Task statement:
Exact copy, no pictures: reproduce the lines from the one that holds "Given: Open the Benutzer user menu" through the end of the entries.

Task material:
##########

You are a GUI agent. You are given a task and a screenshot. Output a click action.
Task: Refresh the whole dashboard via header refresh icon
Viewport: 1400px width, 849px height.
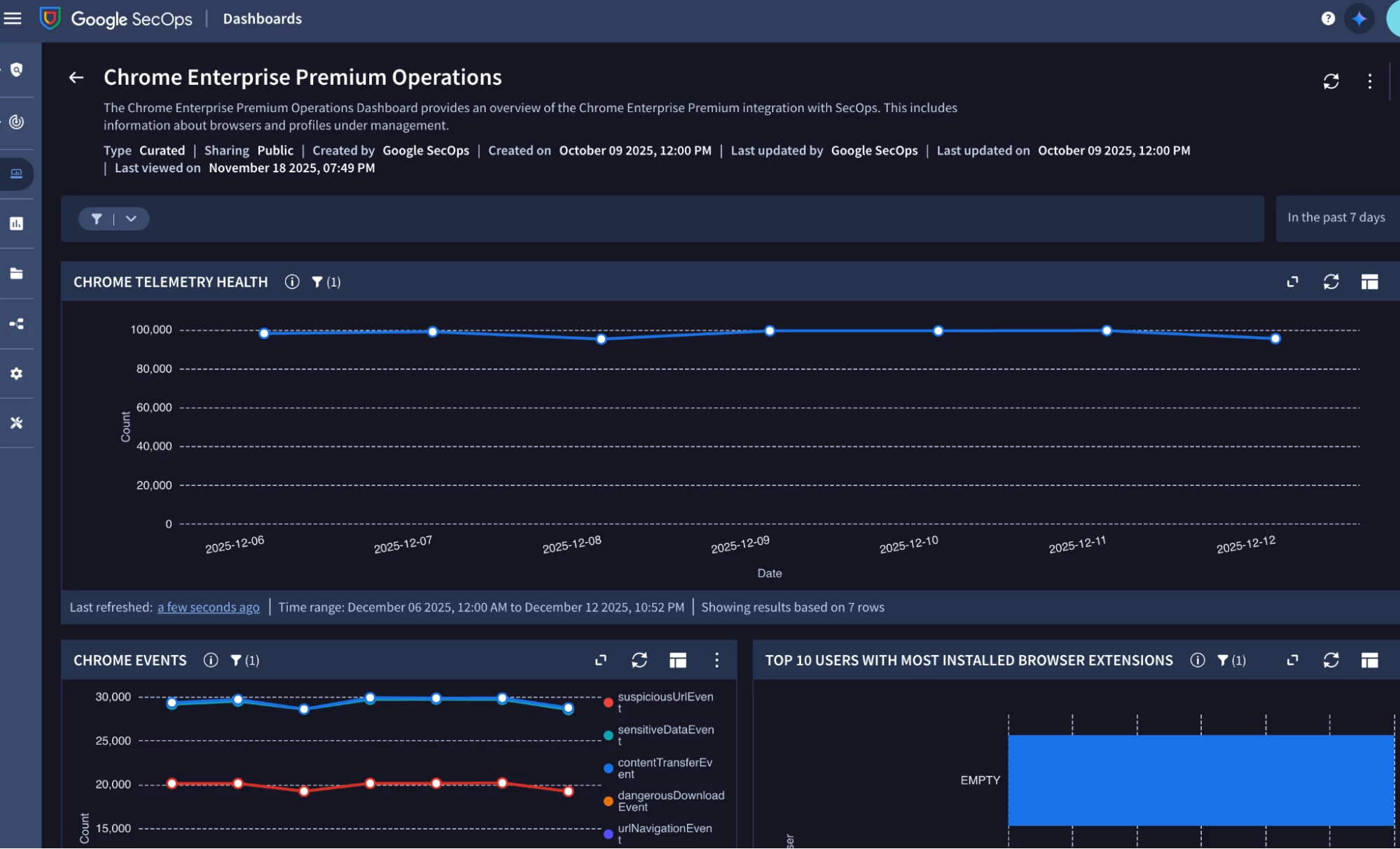point(1331,81)
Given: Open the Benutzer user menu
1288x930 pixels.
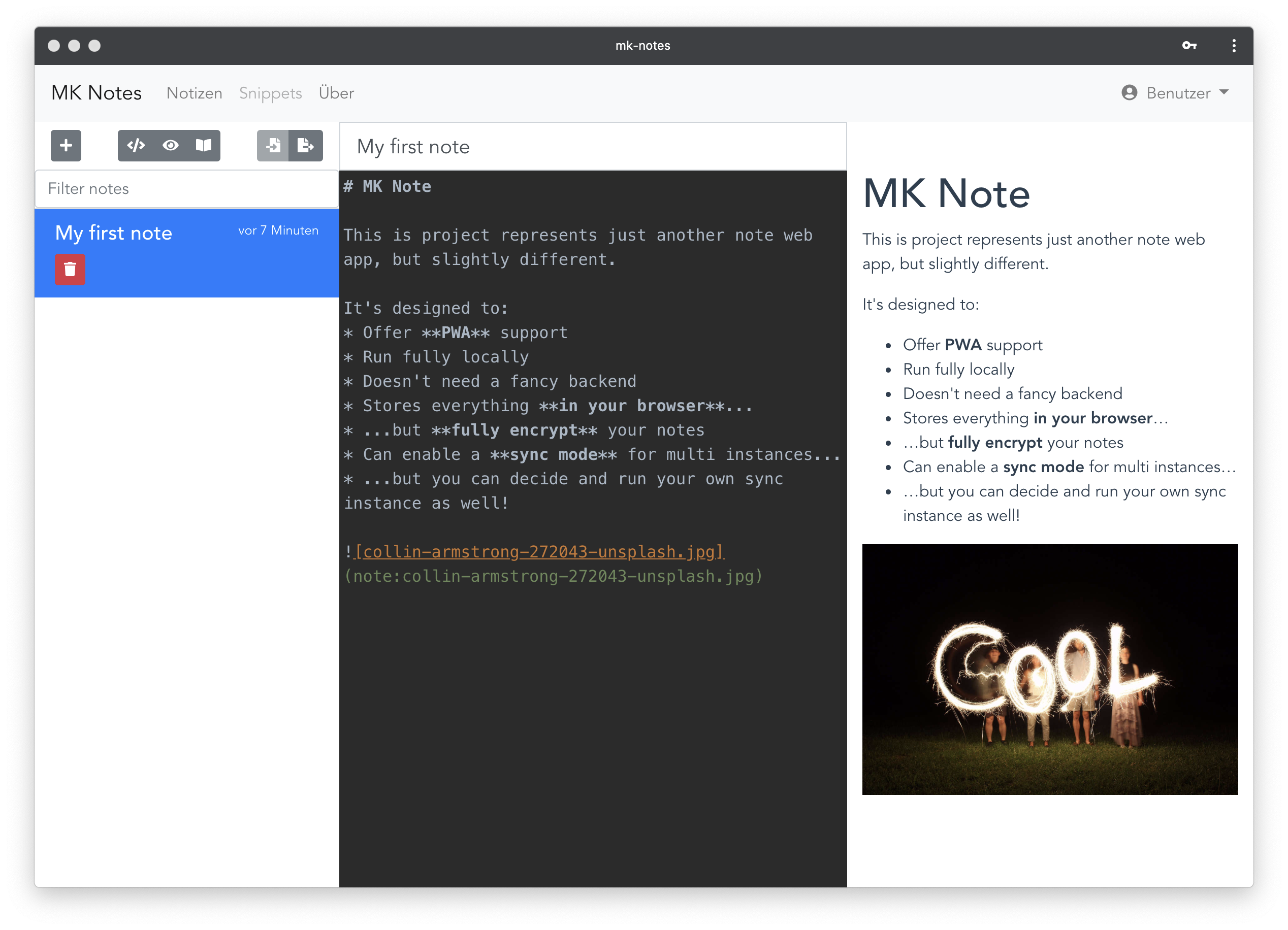Looking at the screenshot, I should click(1178, 93).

##########

Response:
Given: Open the Benutzer user menu
1288x930 pixels.
Looking at the screenshot, I should click(1178, 93).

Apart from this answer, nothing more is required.